begin Passage shown

# Cherry Grove Pier Cam



## Gary Carrier (Oct 11, 2012)

I'm sure most of you have seen the web cam at the end of the pier at Cherry Grove. It serves as an advertisement for North Myrtle Beach as well as the Prince Resort. Although I only vacation in Myrtle once a year, I pull up the web cam year round. There were a ton of people on the pier close to the shore just now and I said to myself "The spots must be running!" Tuned in and watched a while but didn't see any fish caught. What is really neat about the camera is that you can get control of it for two minutes, rotate 270 degrees, and zoom. You can see everyone on the pier back to the king area and some of the king area. Why don't the other piers have these cams where the world can actually watch people fish? The camera looks straight back at the Prince Resort which adjoins the pier. What kind of advertising value is that? Springmaid Keith, could you guys not do something similar at Springmaid? We might even catch your smiling mug up here in Tennessee!


----------



## SpringmaidKeith (Jun 30, 2013)

Gary, Springmaid does have a pier cam on their FB page, but its from a distance. This cam sounds absolutly fantastic! Im gonna check it out, I've been wanting one ON the pier for a long time. I love the fact that you can get control of it. Im gonna bring this up at my next meeting, thanks, Gary. And yeah, the Spot are starting but still playin with us again, Keith


----------



## abass105 (Jun 13, 2006)

SpringmaidKeith said:


> Gary, Springmaid does have a pier cam on their FB page, but its from a distance. This cam sounds absolutly fantastic! Im gonna check it out, I've been wanting one ON the pier for a long time. I love the fact that you can get control of it. Im gonna bring this up at my next meeting, thanks, Gary. And yeah, the Spot are starting but still playin with us again, Keith


That would a great addition to the pier Keith. I hope you can work something out.


----------



## ncfisherman45 (Feb 9, 2013)

good luck with that. last time a pier cam was mentioned back many years ago everything was done on a budget. they couldn't see the point of having it and
justifying the expense. their current cam is on the conference center. cant see anything very good.


----------



## Gary Carrier (Oct 11, 2012)

*Here's the link!*



SpringmaidKeith said:


> Gary, Springmaid does have a pier cam on their FB page, but its from a distance. This cam sounds absolutly fantastic! Im gonna check it out, I've been wanting one ON the pier for a long time. I love the fact that you can get control of it. Im gonna bring this up at my next meeting, thanks, Gary. And yeah, the Spot are starting but still playin with us again, Keith


http://www.northmyrtlebeachchamber.com/index.php?src=gendocs&ref=Webcam&category=Main


----------



## slayer54 (Jan 22, 2013)

wanting and getting one is 2 different things. the pier has always been thrown to the bottom of the list.. fishermen on the pier are at the bottom of the list.. no one has figured that out yet. if you are a resort guest staying in their rooms your treated like royality.. if you are just a fisherman your treated like 2nd class customers.. things haven't changed over the last 7 years...


----------



## Danman (Dec 13, 2007)

thanks for the info Gary.


----------



## SpringmaidKeith (Jun 30, 2013)

slayer54 said:


> wanting and getting one is 2 different things. the pier has always been thrown to the bottom of the list.. fishermen on the pier are at the bottom of the list.. no one has figured that out yet. if you are a resort guest staying in their rooms your treated like royality.. if you are just a fisherman your treated like 2nd class customers.. things haven't changed over the last 7 years...

end Passage shown

▸ What to produce:
Carry on the pier cam thread from the point where it stops. The rows have nothing to do with the pier cam thread.

begin Entries

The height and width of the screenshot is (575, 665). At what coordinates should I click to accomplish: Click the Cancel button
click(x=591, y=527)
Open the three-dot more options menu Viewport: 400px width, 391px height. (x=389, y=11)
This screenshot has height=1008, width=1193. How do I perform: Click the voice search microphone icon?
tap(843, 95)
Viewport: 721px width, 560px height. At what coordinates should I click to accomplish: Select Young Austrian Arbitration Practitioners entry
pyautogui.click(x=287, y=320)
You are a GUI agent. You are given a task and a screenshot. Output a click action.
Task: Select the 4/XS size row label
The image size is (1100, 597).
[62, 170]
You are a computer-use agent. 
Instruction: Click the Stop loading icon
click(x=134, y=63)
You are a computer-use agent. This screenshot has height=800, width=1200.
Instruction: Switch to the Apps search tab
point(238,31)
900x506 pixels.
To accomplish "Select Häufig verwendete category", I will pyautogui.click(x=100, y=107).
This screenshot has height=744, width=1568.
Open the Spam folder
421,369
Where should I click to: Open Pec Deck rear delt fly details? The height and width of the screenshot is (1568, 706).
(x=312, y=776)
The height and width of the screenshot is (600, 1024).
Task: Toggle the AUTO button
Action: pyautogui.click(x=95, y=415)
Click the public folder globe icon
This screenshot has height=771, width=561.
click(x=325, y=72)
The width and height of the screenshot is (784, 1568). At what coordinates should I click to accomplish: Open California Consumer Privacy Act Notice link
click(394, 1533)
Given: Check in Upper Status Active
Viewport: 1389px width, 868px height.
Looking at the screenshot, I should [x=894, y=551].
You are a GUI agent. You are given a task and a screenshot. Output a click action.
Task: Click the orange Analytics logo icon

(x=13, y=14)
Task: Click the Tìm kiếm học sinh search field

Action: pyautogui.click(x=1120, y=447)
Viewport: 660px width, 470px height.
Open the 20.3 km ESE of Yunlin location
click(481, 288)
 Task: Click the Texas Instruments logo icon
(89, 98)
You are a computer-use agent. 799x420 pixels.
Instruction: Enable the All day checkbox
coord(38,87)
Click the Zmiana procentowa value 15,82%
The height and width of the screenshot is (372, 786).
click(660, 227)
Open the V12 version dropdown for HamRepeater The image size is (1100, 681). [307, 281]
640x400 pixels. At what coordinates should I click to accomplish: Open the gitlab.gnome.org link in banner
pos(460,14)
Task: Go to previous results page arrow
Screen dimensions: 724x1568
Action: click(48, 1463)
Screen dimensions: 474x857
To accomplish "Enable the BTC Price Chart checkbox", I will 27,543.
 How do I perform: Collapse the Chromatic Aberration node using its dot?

end Entries

▸ Written reply:
the pier is where I work & treat everyone 1st class customers, anyone who know me may comment. Any questions/comments i will address personally, as well as give advice to other areas of interest that I can help them with all thru out the grand strand......as long as I'm at SMP, this is how I do it, made many new friends, turned upset people from "comments" to enjoy it here.
this post started as a comment about a camera on a pier from Gary & I appreciated it & will look into it. Again, I ask all members that have met me & enjoy your experience here to comment.
I'm all about promoting this sport, not my pier, but am here to give reports which is what this is all about. take care Slayer, no hard feelings, but some of you guys show up from nowhere in a place where your comments are'nt about the reason for your posts, share your sport everywhere! Keith


----------



## SteadyEddie (Oct 6, 2013)

Keith: I hav'nt been reading this site for a very long time, but it did'nt take too long to figure out that Slayer has issues. You should be commended for your patience. Please keep your post's coming. It seems that not all who read this site are here just to be a d***k***d. I think you go out of your way to be fair and also promote other venues. This ahole has never had anything positive to contribute since I've been reading, and that was awhile before I became a member. Thanks again.


----------



## Danman (Dec 13, 2007)

seddie...maybe slayer was responding to what netfisherman45 said and not at some person in particular.


----------



## Gary Carrier (Oct 11, 2012)

*Put SM on global map!*



SpringmaidKeith said:


> the pier is where I work & treat everyone 1st class customers, anyone who know me may comment. Any questions/comments i will address personally, as well as give advice to other areas of interest that I can help them with all thru out the grand strand......as long as I'm at SMP, this is how I do it, made many new friends, turned upset people from "comments" to enjoy it here.
> this post started as a comment about a camera on a pier from Gary & I appreciated it & will look into it. Again, I ask all members that have met me & enjoy your experience here to comment.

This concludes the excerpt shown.